A while back our Panasonic FZ18 went into a sulk. The zoom control seized up and we were facing disaster. Or at least
a stay in intensive care. So, I decided to try a tiny squirt of oil from an aerosol and it seems to have worked. Fingers
Another beautiful day in the sun but as the evening turns into night the storm returns and the thermometer continues to drop.
A gale force wind blasts rain at our windows all day. At one point I start to open a window to take a photograph but the wind grabs the window and almost knocks me off my feet. Still, as they say, it is an ill wind that blows no good and this particular wind blows beautifully clean windows - every trace of salt and dirt is washed away.
It is cold and wet - more like Manchester than the Mediterranean.
In the afternoon we come across the start of a land extension scheme.

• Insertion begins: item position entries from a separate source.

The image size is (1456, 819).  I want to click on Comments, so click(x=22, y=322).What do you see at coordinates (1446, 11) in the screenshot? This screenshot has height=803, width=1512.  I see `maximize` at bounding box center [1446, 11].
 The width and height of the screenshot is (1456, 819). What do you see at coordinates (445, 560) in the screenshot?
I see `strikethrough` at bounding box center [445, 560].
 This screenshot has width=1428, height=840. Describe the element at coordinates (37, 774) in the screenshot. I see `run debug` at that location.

It appears that the floating pump picks up a mixture of mud and water and pumps it into a long tube which curves round and is supported by sections of plastic pipe which have had their ends capped off. From there it is pumped into a lagoon where the water flows out but most of the heavy mud remains behind. Presumably in about a week or so the lagoon will be full of mud which they will allow to settle for a few months. And then, Hey Presto - new land. Clever.
In the evening we go to a restaurant in La Linea at about nine o'clock with a group of people but unfortunately it is full of screaming seven year olds. After a while they leave, thank God, but at that point dozens of ten year olds arrive who scream even louder.